Cue cookie-cutter characters: there’s the quintessential demanding mom (Christine Baranski), the clingy mom (Cheryl Hines), and the recklessly self-absorbed mom (Susan Sarandon), all seen elsewhere and in far better form (in Terms of Endearment, The Guilt Trip, and Ricki and the Flash to name three off the top of my head). A plot where moms faced off against daughters might have added zest. Even a mismatch of daughters and moms might have amped things up, but you know going in that pot-smoking, gambling mom (played by Sarandon) is linked to sassy Carla, and that aw-shucks treacly mom (Hines) reared straight-laced Kiki.

No surprises, no twists… not even a feeble attempt to make any of this nonsense stick. Indeed, some plot points are so preposterous that the filmmakers don’t even bother trying to explain them away, like the fact that all three mothers coincidentally show up on their respective daughters’ doorsteps. Or that Carla’s druggy, deadbeat mom (named Isis in case her hitchhiking and thieving didn’t clearly distinguish her as badass) lands a job supervising children. On Christmas Eve.

There isn’t an authentic or original — or truly funny — moment in A Bad Moms Christmas. A copycat scene from the previous film (where the moms of the title get drunk and, sigh, run amok in a retail setting) seems intended to let people know they are in the right theatre. Surely, this mess bears no relationship to the hit of last year?

Even those not arriving full of expectation will be hard-pressed to extract mirth.
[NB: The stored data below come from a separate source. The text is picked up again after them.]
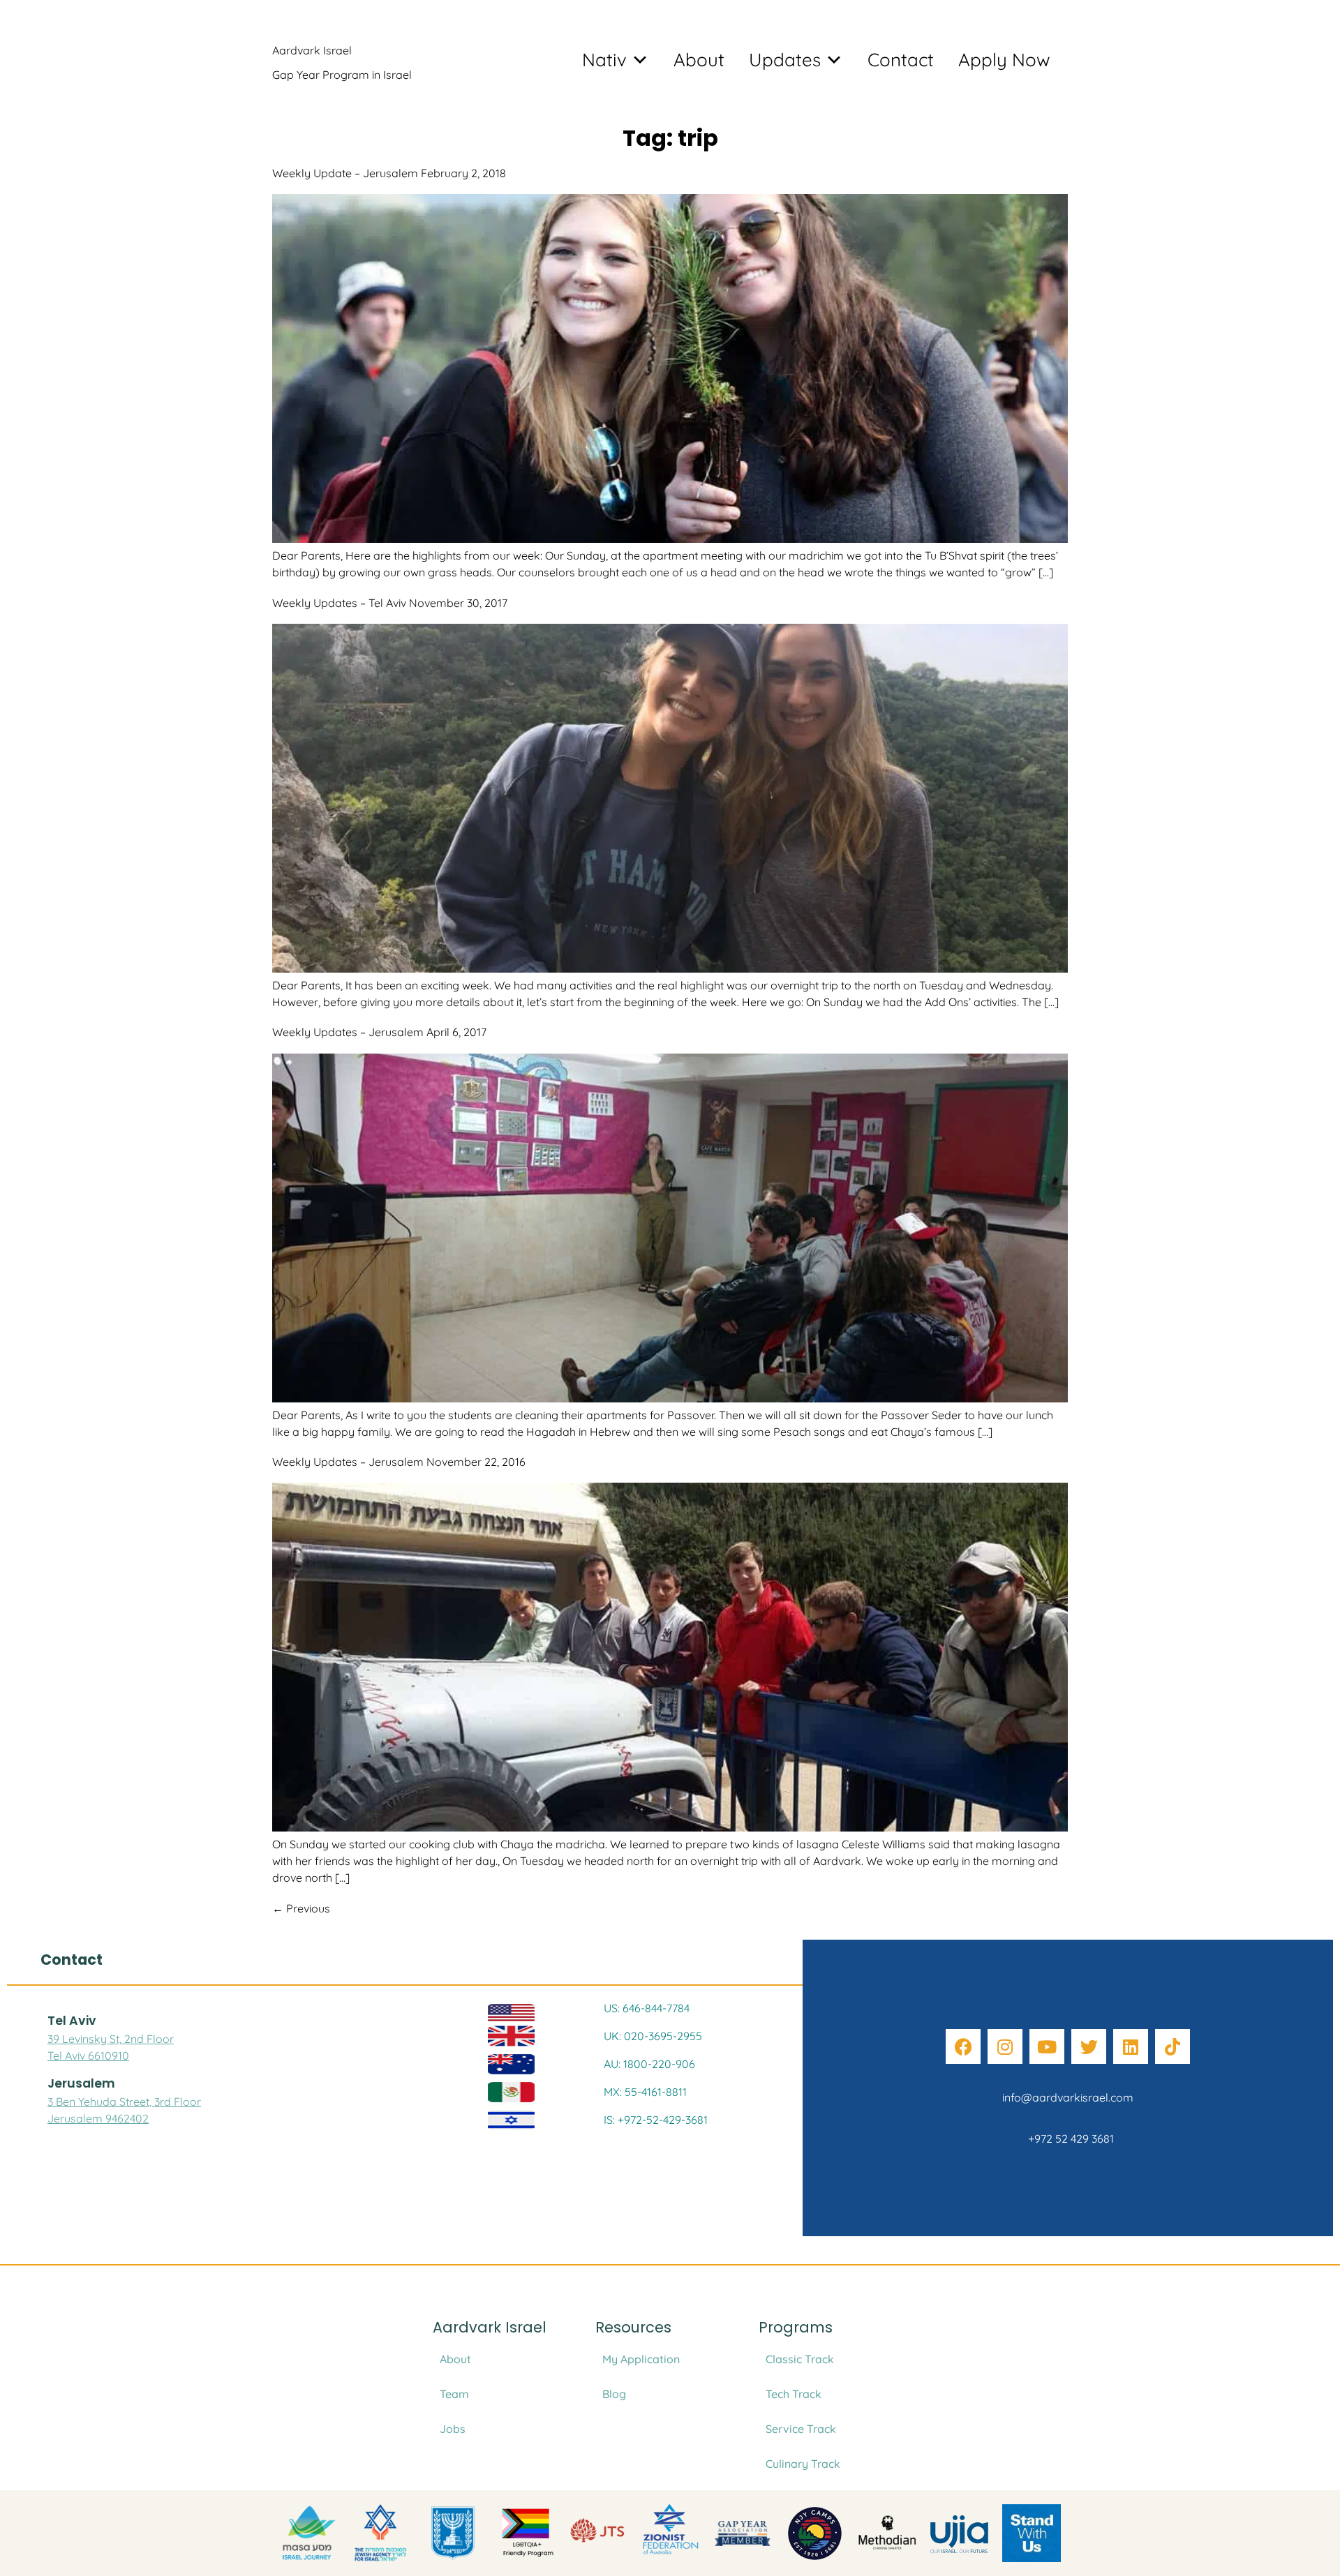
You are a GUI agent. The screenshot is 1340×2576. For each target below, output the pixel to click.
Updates (785, 59)
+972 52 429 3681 (1068, 2139)
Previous (301, 1908)
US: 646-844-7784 (647, 2008)
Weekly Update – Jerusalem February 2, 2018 (389, 173)
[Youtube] (1046, 2046)
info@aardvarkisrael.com (1067, 2097)
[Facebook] (963, 2046)
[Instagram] (1005, 2046)
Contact (901, 59)
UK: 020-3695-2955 (653, 2036)
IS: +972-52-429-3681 (656, 2120)
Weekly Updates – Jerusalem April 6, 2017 (379, 1032)
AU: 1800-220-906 (649, 2064)
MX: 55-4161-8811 (645, 2092)
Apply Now (1004, 59)
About (698, 59)
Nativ (604, 59)
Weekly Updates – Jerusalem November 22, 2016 (399, 1462)
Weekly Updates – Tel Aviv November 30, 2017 (389, 603)
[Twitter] (1088, 2046)
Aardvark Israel (312, 50)
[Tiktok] (1172, 2046)
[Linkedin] (1130, 2046)
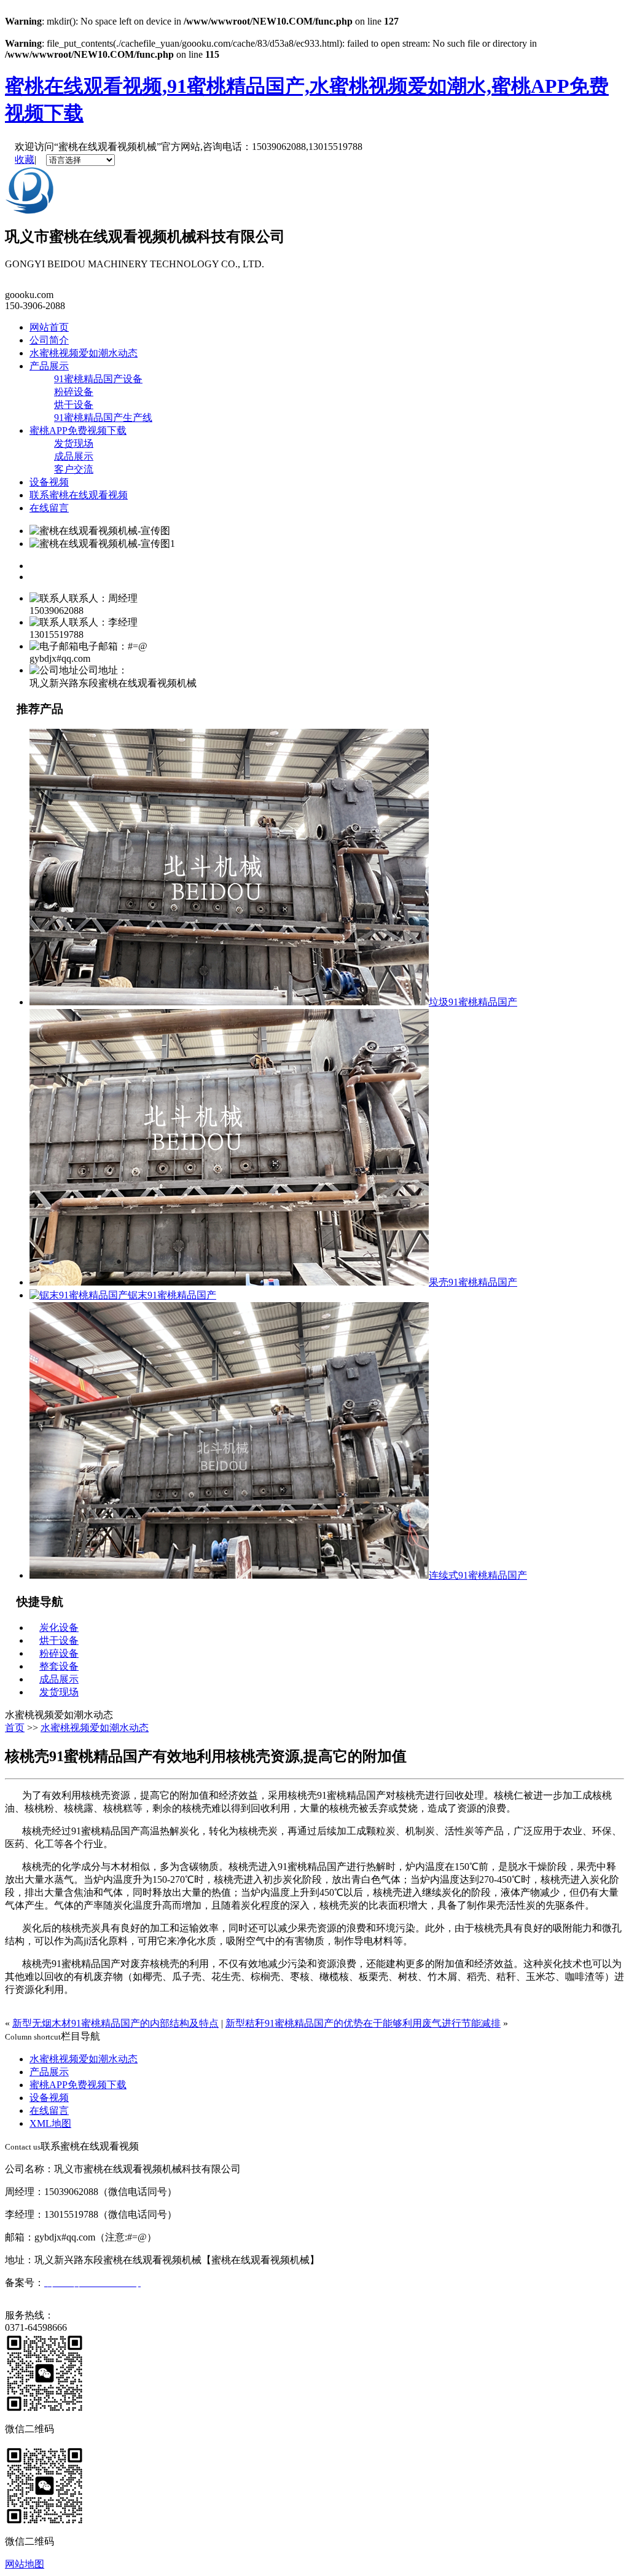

Writer/directors Jon Lucas and Scott Moore have completely lost the plot; for proof, stick around to watch the cast dancing during the credits. If it reminds you of anything, smart money says it’s a JibJab e-card. Not even the throwaway scenes have a scrap of ingenuity.

A Bad Moms Christmas, Written and directed by Jon Lucas and Scott Moore. Starring Mila Kunis, Kristen Bell, Kathryn Hahn, Christine Baranski, Cheryl Hines, and Susan Sarandon. Opens wide November 1.